Give the following records again in full and without alteration.

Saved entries

•••

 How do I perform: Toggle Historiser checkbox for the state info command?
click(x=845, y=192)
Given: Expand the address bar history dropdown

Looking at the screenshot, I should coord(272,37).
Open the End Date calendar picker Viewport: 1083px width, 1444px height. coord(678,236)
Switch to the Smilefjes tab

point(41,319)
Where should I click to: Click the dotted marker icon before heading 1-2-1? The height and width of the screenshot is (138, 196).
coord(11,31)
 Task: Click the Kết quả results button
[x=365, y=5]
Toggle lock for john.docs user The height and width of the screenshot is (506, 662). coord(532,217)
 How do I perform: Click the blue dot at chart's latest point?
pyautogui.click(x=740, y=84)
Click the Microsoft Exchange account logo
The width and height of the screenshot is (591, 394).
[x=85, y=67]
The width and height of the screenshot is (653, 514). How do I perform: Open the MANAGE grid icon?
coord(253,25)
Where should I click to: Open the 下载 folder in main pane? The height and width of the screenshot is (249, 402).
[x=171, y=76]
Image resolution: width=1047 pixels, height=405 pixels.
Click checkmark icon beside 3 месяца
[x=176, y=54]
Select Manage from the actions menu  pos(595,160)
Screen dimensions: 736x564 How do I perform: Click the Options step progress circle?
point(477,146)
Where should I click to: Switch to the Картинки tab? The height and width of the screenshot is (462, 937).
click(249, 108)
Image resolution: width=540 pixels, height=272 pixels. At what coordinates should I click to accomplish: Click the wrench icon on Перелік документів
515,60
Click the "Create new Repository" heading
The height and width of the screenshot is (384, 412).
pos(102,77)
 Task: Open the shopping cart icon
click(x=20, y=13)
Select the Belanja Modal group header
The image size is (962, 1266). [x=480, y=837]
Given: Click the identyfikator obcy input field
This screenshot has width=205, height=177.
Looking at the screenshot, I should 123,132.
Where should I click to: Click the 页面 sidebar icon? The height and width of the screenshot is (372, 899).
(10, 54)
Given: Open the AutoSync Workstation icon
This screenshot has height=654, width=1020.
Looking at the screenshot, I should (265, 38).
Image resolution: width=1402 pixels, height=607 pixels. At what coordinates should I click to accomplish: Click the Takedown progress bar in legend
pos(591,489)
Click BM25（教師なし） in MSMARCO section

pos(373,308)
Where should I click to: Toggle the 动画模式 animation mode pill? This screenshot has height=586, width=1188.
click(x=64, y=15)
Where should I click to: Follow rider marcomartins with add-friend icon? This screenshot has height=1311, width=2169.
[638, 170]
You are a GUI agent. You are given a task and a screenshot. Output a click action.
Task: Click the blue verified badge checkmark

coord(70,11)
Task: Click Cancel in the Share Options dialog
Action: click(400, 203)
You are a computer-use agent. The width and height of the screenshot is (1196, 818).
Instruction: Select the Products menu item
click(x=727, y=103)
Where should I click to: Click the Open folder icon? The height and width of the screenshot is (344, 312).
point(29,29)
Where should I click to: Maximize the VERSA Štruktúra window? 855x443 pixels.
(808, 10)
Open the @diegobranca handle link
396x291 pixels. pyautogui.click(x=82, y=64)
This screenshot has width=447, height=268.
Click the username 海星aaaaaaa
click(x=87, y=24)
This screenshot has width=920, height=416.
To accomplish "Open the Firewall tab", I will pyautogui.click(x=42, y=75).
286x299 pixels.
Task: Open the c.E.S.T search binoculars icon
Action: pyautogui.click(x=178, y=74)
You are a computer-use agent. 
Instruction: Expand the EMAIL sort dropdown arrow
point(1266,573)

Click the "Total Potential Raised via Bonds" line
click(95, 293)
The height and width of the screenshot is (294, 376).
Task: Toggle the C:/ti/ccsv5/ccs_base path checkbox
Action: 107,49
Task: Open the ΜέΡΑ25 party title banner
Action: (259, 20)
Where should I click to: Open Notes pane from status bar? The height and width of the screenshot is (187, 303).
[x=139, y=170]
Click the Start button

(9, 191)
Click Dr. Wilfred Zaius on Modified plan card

•••

Response
 How do I perform: Toggle Historiser checkbox for the state info command?
click(x=845, y=192)
Given: Expand the address bar history dropdown

Looking at the screenshot, I should coord(272,37).
Open the End Date calendar picker Viewport: 1083px width, 1444px height. coord(678,236)
Switch to the Smilefjes tab

point(41,319)
Where should I click to: Click the dotted marker icon before heading 1-2-1? The height and width of the screenshot is (138, 196).
coord(11,31)
 Task: Click the Kết quả results button
[x=365, y=5]
Toggle lock for john.docs user The height and width of the screenshot is (506, 662). coord(532,217)
 How do I perform: Click the blue dot at chart's latest point?
pyautogui.click(x=740, y=84)
Click the Microsoft Exchange account logo
The width and height of the screenshot is (591, 394).
[x=85, y=67]
The width and height of the screenshot is (653, 514). How do I perform: Open the MANAGE grid icon?
coord(253,25)
Where should I click to: Open the 下载 folder in main pane? The height and width of the screenshot is (249, 402).
[x=171, y=76]
Image resolution: width=1047 pixels, height=405 pixels.
Click checkmark icon beside 3 месяца
[x=176, y=54]
Select Manage from the actions menu  pos(595,160)
Screen dimensions: 736x564 How do I perform: Click the Options step progress circle?
point(477,146)
Where should I click to: Switch to the Картинки tab? The height and width of the screenshot is (462, 937).
click(249, 108)
Image resolution: width=540 pixels, height=272 pixels. At what coordinates should I click to accomplish: Click the wrench icon on Перелік документів
515,60
Click the "Create new Repository" heading
The height and width of the screenshot is (384, 412).
pos(102,77)
 Task: Open the shopping cart icon
click(x=20, y=13)
Select the Belanja Modal group header
The image size is (962, 1266). [x=480, y=837]
Given: Click the identyfikator obcy input field
This screenshot has width=205, height=177.
Looking at the screenshot, I should 123,132.
Where should I click to: Click the 页面 sidebar icon? The height and width of the screenshot is (372, 899).
(10, 54)
Given: Open the AutoSync Workstation icon
This screenshot has height=654, width=1020.
Looking at the screenshot, I should (265, 38).
Image resolution: width=1402 pixels, height=607 pixels. At what coordinates should I click to accomplish: Click the Takedown progress bar in legend
pos(591,489)
Click BM25（教師なし） in MSMARCO section

pos(373,308)
Where should I click to: Toggle the 动画模式 animation mode pill? This screenshot has height=586, width=1188.
click(x=64, y=15)
Where should I click to: Follow rider marcomartins with add-friend icon? This screenshot has height=1311, width=2169.
[638, 170]
You are a GUI agent. You are given a task and a screenshot. Output a click action.
Task: Click the blue verified badge checkmark

coord(70,11)
Task: Click Cancel in the Share Options dialog
Action: click(400, 203)
You are a computer-use agent. The width and height of the screenshot is (1196, 818).
Instruction: Select the Products menu item
click(x=727, y=103)
Where should I click to: Click the Open folder icon? The height and width of the screenshot is (344, 312).
point(29,29)
Where should I click to: Maximize the VERSA Štruktúra window? 855x443 pixels.
(808, 10)
Open the @diegobranca handle link
396x291 pixels. pyautogui.click(x=82, y=64)
This screenshot has width=447, height=268.
Click the username 海星aaaaaaa
click(x=87, y=24)
This screenshot has width=920, height=416.
To accomplish "Open the Firewall tab", I will pyautogui.click(x=42, y=75).
286x299 pixels.
Task: Open the c.E.S.T search binoculars icon
Action: pyautogui.click(x=178, y=74)
You are a computer-use agent. 
Instruction: Expand the EMAIL sort dropdown arrow
point(1266,573)

Click the "Total Potential Raised via Bonds" line
click(95, 293)
The height and width of the screenshot is (294, 376).
Task: Toggle the C:/ti/ccsv5/ccs_base path checkbox
Action: 107,49
Task: Open the ΜέΡΑ25 party title banner
Action: (259, 20)
Where should I click to: Open Notes pane from status bar? The height and width of the screenshot is (187, 303).
[x=139, y=170]
Click the Start button

(9, 191)
Click Dr. Wilfred Zaius on Modified plan card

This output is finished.